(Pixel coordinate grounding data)
□ □ □ □ □
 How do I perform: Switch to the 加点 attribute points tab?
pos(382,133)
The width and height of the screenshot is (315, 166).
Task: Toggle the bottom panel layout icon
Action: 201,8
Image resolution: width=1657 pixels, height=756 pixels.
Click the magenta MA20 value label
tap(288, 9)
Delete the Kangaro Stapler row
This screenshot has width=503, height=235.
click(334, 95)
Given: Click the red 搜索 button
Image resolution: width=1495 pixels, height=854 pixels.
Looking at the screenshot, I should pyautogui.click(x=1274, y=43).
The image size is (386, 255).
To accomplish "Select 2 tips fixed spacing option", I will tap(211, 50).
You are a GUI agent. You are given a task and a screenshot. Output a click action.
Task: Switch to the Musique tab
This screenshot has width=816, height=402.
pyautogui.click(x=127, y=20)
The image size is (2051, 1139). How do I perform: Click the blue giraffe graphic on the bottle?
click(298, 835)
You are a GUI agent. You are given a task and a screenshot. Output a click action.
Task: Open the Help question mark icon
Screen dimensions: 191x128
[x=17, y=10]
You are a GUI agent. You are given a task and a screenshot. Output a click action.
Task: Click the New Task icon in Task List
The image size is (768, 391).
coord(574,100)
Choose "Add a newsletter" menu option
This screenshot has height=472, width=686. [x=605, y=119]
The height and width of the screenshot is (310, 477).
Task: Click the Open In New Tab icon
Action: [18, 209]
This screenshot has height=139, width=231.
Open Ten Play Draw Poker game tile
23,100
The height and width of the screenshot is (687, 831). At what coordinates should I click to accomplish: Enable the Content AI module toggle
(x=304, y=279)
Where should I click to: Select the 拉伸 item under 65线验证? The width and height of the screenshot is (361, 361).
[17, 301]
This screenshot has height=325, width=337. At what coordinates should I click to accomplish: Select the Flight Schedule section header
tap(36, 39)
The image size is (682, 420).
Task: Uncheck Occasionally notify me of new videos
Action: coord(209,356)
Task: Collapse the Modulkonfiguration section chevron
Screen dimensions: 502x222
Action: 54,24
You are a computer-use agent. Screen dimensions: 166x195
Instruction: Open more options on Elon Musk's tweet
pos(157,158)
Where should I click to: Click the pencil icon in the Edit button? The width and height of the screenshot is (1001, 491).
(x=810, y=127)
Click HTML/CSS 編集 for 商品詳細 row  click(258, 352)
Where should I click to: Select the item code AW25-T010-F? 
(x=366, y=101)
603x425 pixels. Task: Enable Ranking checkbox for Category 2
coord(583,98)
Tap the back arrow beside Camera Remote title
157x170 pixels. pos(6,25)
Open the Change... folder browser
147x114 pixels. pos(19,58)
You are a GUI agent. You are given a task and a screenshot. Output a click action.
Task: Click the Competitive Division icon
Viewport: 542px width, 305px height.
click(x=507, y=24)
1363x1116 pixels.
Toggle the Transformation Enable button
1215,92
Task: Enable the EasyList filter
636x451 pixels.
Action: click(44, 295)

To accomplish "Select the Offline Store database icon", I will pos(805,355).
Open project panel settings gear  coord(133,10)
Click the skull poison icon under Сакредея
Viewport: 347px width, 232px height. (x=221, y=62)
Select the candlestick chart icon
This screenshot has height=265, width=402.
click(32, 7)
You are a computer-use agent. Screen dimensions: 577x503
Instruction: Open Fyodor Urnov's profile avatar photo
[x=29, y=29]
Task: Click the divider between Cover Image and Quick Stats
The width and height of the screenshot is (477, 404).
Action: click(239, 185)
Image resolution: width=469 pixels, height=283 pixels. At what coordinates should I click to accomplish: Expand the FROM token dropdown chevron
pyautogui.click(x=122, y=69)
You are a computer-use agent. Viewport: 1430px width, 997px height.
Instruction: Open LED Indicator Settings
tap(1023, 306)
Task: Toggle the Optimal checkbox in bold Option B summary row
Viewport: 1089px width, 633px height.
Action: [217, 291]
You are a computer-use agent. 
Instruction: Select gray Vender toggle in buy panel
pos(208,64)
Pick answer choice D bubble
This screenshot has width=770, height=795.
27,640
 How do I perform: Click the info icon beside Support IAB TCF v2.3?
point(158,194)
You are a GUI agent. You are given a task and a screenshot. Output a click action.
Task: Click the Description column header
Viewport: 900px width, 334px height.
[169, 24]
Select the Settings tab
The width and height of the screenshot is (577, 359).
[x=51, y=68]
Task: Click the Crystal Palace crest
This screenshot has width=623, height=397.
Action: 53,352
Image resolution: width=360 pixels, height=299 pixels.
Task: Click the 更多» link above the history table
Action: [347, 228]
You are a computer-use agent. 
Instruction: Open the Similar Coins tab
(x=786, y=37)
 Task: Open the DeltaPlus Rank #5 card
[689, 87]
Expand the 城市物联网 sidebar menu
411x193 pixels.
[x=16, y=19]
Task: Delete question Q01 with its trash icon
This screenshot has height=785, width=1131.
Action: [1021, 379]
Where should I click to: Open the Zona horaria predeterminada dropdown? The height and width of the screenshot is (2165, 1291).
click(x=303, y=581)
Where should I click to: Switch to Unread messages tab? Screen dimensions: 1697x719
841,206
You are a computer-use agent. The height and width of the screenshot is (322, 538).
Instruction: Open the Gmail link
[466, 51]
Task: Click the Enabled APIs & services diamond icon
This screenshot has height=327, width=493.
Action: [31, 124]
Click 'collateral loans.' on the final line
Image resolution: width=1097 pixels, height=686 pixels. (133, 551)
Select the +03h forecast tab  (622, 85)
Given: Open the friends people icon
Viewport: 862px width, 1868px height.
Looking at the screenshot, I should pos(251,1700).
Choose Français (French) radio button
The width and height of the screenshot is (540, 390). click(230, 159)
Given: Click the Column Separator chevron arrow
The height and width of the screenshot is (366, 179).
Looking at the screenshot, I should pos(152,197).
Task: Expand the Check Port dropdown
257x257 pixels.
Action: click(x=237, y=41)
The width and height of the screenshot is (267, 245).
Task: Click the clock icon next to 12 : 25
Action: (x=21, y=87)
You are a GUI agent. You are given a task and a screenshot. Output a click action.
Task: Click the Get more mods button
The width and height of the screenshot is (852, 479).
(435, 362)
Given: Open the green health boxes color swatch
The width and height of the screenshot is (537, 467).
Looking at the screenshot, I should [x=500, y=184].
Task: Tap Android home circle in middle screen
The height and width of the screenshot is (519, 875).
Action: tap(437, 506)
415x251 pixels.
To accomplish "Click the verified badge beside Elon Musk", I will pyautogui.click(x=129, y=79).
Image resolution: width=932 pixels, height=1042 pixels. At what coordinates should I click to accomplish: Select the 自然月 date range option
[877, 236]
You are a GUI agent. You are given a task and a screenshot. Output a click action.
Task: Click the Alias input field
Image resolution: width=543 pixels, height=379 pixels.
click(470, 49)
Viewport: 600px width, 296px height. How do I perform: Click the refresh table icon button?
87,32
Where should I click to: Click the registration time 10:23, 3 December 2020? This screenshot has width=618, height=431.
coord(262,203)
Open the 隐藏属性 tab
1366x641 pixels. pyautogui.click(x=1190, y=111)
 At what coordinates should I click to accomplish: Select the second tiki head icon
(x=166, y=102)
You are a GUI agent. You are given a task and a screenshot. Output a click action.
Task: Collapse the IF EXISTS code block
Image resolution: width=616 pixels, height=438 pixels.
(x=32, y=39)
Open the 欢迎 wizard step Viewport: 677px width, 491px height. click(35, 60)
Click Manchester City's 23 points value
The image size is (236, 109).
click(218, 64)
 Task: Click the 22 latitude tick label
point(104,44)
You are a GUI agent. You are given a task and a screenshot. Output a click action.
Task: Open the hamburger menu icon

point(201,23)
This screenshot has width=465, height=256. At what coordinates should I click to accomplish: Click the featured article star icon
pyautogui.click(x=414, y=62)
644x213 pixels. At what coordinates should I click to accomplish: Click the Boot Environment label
□ □ □ □ □
Task details:
Check every line above for the word "Collapse" and copy those that have it.

Result for this exercise:
Task: Collapse the Modulkonfiguration section chevron
Task: Collapse the IF EXISTS code block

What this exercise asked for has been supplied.